* Short exercise
Update the records below by changing every "Locate each element" to "Find each element", with nothing else altered.

=== Source data ===

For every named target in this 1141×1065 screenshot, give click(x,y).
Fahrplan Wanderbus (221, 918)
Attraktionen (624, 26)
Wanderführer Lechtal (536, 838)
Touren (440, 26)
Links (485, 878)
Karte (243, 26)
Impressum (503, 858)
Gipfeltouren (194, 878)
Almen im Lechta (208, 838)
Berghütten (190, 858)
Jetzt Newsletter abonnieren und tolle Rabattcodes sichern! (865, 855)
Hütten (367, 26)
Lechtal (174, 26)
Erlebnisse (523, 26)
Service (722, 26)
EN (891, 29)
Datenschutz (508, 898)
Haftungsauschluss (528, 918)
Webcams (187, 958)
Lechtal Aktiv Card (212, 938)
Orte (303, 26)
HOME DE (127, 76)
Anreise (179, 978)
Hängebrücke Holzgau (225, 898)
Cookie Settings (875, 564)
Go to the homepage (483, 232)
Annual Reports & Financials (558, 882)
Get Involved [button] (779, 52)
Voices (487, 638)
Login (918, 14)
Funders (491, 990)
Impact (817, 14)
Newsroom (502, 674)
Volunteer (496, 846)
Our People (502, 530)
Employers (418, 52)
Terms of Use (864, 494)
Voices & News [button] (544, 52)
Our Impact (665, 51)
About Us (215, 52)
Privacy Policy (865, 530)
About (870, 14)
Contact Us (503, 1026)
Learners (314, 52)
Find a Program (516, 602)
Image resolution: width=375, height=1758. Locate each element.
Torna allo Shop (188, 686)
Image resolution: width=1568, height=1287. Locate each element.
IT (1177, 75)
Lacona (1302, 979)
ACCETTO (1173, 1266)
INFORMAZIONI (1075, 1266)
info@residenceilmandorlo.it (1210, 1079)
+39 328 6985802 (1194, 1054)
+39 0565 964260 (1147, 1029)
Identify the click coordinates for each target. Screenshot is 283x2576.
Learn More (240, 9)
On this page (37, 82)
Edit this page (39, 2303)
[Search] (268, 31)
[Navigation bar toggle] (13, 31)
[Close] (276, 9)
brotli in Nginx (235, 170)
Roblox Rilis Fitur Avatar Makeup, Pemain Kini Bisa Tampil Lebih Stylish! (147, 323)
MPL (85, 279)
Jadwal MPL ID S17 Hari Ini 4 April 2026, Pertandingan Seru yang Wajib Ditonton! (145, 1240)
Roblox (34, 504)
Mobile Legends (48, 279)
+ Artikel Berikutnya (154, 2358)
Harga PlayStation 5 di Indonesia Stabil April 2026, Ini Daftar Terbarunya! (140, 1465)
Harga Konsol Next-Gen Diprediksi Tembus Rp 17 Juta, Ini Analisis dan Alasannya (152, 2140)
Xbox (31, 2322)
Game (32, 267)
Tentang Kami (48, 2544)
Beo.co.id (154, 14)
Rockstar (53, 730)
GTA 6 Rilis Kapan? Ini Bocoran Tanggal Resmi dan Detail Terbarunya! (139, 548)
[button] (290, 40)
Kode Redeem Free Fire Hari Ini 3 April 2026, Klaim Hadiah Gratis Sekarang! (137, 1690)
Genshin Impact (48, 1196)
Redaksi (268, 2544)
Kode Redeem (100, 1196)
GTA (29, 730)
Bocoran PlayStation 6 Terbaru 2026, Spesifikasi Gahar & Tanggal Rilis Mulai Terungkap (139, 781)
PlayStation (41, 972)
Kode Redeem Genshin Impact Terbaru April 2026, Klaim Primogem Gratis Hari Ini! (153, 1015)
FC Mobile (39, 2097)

===

* Task answer
For every named target in this 1141×1065 screenshot, give click(x,y).
Fahrplan Wanderbus (221, 918)
Attraktionen (624, 26)
Wanderführer Lechtal (536, 838)
Touren (440, 26)
Links (485, 878)
Karte (243, 26)
Impressum (503, 858)
Gipfeltouren (194, 878)
Almen im Lechta (208, 838)
Berghütten (190, 858)
Jetzt Newsletter abonnieren und tolle Rabattcodes sichern! (865, 855)
Hütten (367, 26)
Lechtal (174, 26)
Erlebnisse (523, 26)
Service (722, 26)
EN (891, 29)
Datenschutz (508, 898)
Haftungsauschluss (528, 918)
Webcams (187, 958)
Lechtal Aktiv Card (212, 938)
Orte (303, 26)
HOME DE (127, 76)
Anreise (179, 978)
Hängebrücke Holzgau (225, 898)
Cookie Settings (875, 564)
Go to the homepage (483, 232)
Annual Reports & Financials (558, 882)
Get Involved [button] (779, 52)
Voices (487, 638)
Login (918, 14)
Funders (491, 990)
Impact (817, 14)
Newsroom (502, 674)
Volunteer (496, 846)
Our People (502, 530)
Employers (418, 52)
Terms of Use (864, 494)
Voices & News [button] (544, 52)
Our Impact (665, 51)
About Us (215, 52)
Privacy Policy (865, 530)
About (870, 14)
Contact Us (503, 1026)
Learners (314, 52)
Find a Program (516, 602)
Image resolution: width=375, height=1758. Find each element.
Torna allo Shop (188, 686)
Image resolution: width=1568, height=1287. Find each element.
IT (1177, 75)
Lacona (1302, 979)
ACCETTO (1173, 1266)
INFORMAZIONI (1075, 1266)
info@residenceilmandorlo.it (1210, 1079)
+39 328 6985802 (1194, 1054)
+39 0565 964260 (1147, 1029)
Identify the click coordinates for each target. Screenshot is 283x2576.
Learn More (240, 9)
On this page (37, 82)
Edit this page (39, 2303)
[Search] (268, 31)
[Navigation bar toggle] (13, 31)
[Close] (276, 9)
brotli in Nginx (235, 170)
Roblox Rilis Fitur Avatar Makeup, Pemain Kini Bisa Tampil Lebih Stylish! (147, 323)
MPL (85, 279)
Jadwal MPL ID S17 Hari Ini 4 April 2026, Pertandingan Seru yang Wajib Ditonton! (145, 1240)
Roblox (34, 504)
Mobile Legends (48, 279)
+ Artikel Berikutnya (154, 2358)
Harga PlayStation 5 di Indonesia Stabil April 2026, Ini Daftar Terbarunya! (140, 1465)
Harga Konsol Next-Gen Diprediksi Tembus Rp 17 Juta, Ini Analisis dan Alasannya (152, 2140)
Xbox (31, 2322)
Game (32, 267)
Tentang Kami (48, 2544)
Beo.co.id (154, 14)
Rockstar (53, 730)
GTA 6 Rilis Kapan? Ini Bocoran Tanggal Resmi dan Detail Terbarunya! (139, 548)
[button] (290, 40)
Kode Redeem Free Fire Hari Ini 3 April 2026, Klaim Hadiah Gratis Sekarang! (137, 1690)
Genshin Impact (48, 1196)
Redaksi (268, 2544)
Kode Redeem (100, 1196)
GTA (29, 730)
Bocoran PlayStation 6 Terbaru 2026, Spesifikasi Gahar & Tanggal Rilis Mulai Terungkap (139, 781)
PlayStation (41, 972)
Kode Redeem Genshin Impact Terbaru April 2026, Klaim Primogem Gratis Hari Ini! (153, 1015)
FC Mobile (39, 2097)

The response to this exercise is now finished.